Beyond English: Uncovering the Multilingual Gap in Vision-Language-Action Models

Vision-Language-Action models have recently demonstrated promising capabilities in learning generalist robot policies from large-scale multimodal data. However, most existing VLA systems are trained and evaluated primarily with English instructions, leaving their ability to understand and execute instructions in other languages largely unexplored. While the underlying large language models often possess multilingual capabilities, it remains unclear whether these multilingual capabilities transfer to VLAs during training. In this work, we present the first systematic study of multilingual instruction following in VLA models. We first construct multilingual instructions by extending existing benchmarks with translations of their instructions. Using these instructions, we evaluate several representative VLA models across a range of tasks in simulation settings. Our experiments reveal a significant multilingual gap: models trained primarily on English instructions exhibit substantial performance degradation when evaluated on other languages, even when the underlying language backbone is multilingual. We provide several findings and analyses to understand the multilingual gap. Cross-lingual transfer behavior analysis shows that performance drops correlate with both instruction understanding and action execution. Representation analyses suggest that multilingual instruction-caused representation shifts may contribute to the multilingual gap. Motivated by these findings, we further explore strategies to improve multilingual performance in VLAs. We propose a simple yet effective multilingual fine-tuning approach, Multilingual Principal Component Alignment, which leverages Principal Component Analysis to get the principal component subspace and align projected multilingual representations, effectively reducing the multilingual performance gap.

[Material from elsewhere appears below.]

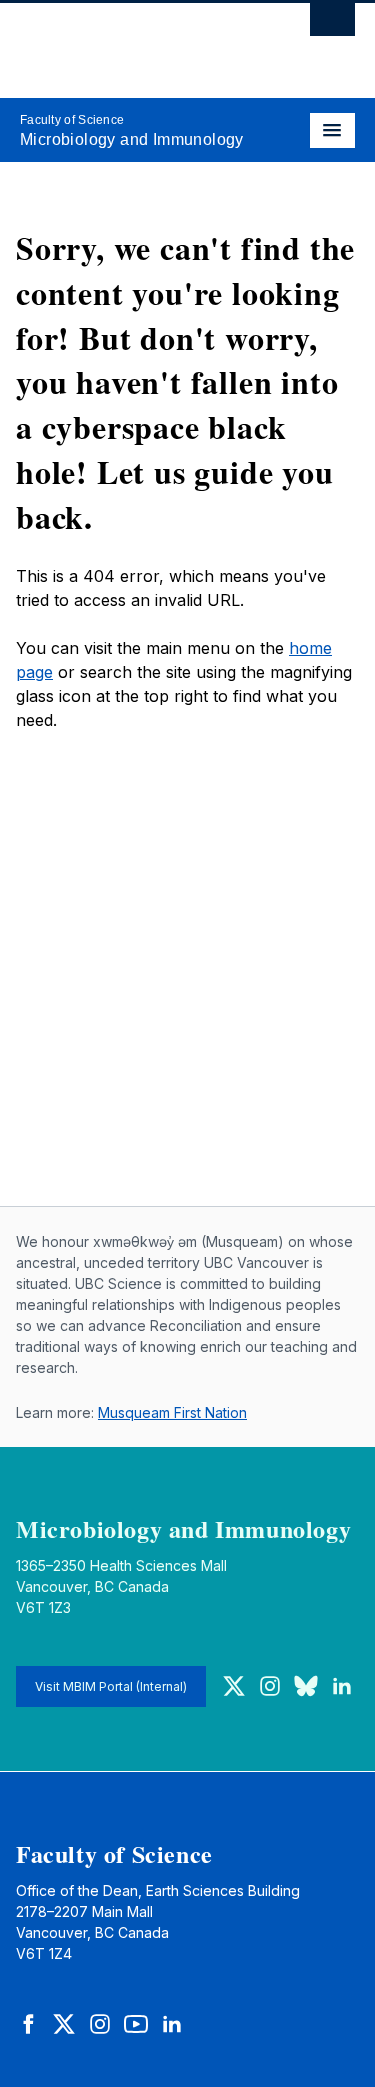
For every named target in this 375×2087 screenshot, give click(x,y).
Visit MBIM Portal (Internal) (111, 1686)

翻译：视觉-语言-动作模型近期在大规模多模态数据上展现了学习通用机器人策略的潜力。然而，现有的大多数VLA系统主要使用英语指令进行训练和评估，其在其他语言中理解和执行指令的能力尚未得到充分探索。尽管底层大语言模型通常具备多语言能力，但这些能力在训练过程中能否迁移至VLA仍不明确。本文首次对VLA模型中的多语言指令遵循进行系统性研究。我们首先通过扩展现有基准测试并翻译其指令，构建了多语言指令集。利用这些指令，我们在仿真环境中评估了多个代表性VLA模型在不同任务上的表现。实验揭示了一个显著的多语言鸿沟：主要基于英语指令训练的模型在评估其他语言时表现出明显的性能下降，即使其底层语言模型具备多语言能力也是如此。我们提供了若干发现与分析以理解这一鸿沟。跨语言迁移行为分析表明，性能下降与指令理解和动作执行两者均相关。表征分析提示，多语言指令引发的表征偏移可能是导致该鸿沟的因素。基于这些发现，我们进一步探索了改善VLA多语言性能的策略。我们提出了一种简单而有效的多语言微调方法——多语言主成分对齐，该方法利用主成分分析获取主成分子空间并对齐投影后的多语言表征，从而有效缩小多语言性能差距。